Ein Lichtrecht, durch das ein bestehendes Fenster gegen nachbarliche Einwirkungen geschützt wird, sieht der code civil nicht vor. Ein solches Recht kann aber nach allgemeinen Regeln durch ausdrückliche Vereinbarung zwischen den Nachbarn oder durch Ersitzung mittels dreißigjährigen, offenkundigen ununterbrochenen Besitzes begründet werden. Anders als im Geltungsbereich des früheren preußischen Rechts, wo gemäß § 142 Allgemeines Landrecht ein Lichtschutzrecht bereits zehn Jahre nach Anlegen des Fensters zur Entstehung gelangt, erfordert die Entstehung des Lichtrechts durch Ersitzung in unserem Heimatgebiet den langen Zeitraum von 30 Jahren.
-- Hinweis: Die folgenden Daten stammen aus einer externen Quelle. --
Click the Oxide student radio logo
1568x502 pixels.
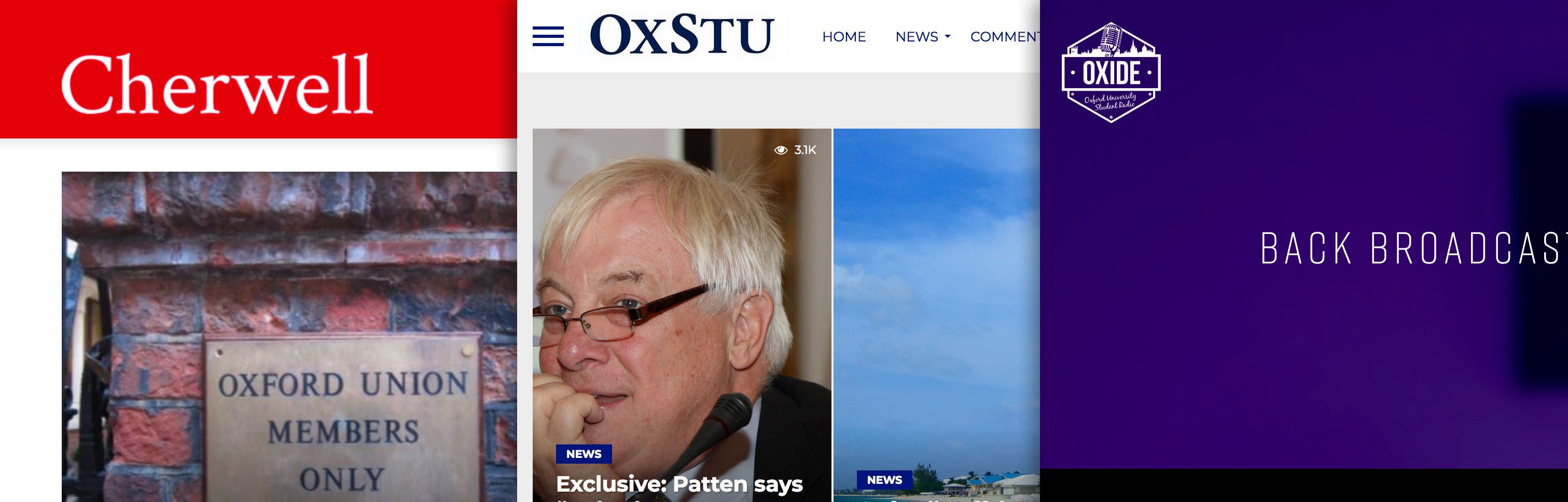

Ist das Lichtrecht einmal entstanden, muß der Nachbar seinerseits mit einem Neubau von der Grenze zurückbleiben, und zwar bei Lichtöffnungen so weit, daß weiterhin eine genügende Lichtaufnahme gesichert ist, und bei Aussichtsfenstern je nach gradliniger oder schräger Aussicht 1,90 Meter oder 60 Zentimeter.

Das Trauf recht befaßt sich mit der Frage, ob der Eigentümer des Hauses das von der Dachtraufe fließende Wasser auf das Grundstück des Nachbarn fallen lassen darf. Artikel 681 code civil bestimmt, daß jeder Eigentümer seine Dächer so einzurichten hat, daß das Rcgenwasser auf seinen eigenen Grund und Boden oder auf die öffentliche Straße fällt. Auf das Grundstück seines Nachbarn darf er es nicht abfließen lassen. Auf Grund dieser Vorschrift wurde der Eigentümer häufig gezwungen, bei der Errichtung eines Gebäudes einen solchen Abstand von der Grenze einzuhalten, daß das Dachregenwasser noch auf das eigene Grundstück fallen konnte. Hieraus wurde später dann wieder der Rückschluß gezogen, daß bei alten Gebäuden die unter einer Dachtraufe liegenden Teile eines Grundstücks eigentumsmäßig zu dem betreffenden Grundstück gehörten. Das Vorhandensein einer Dachtraufe führt also zur Eigentumsvermutung für den darunter liegenden Boden. Allerdings kann diese Vermutung im Streitfall durch Gegenbeweis entkräftet werden.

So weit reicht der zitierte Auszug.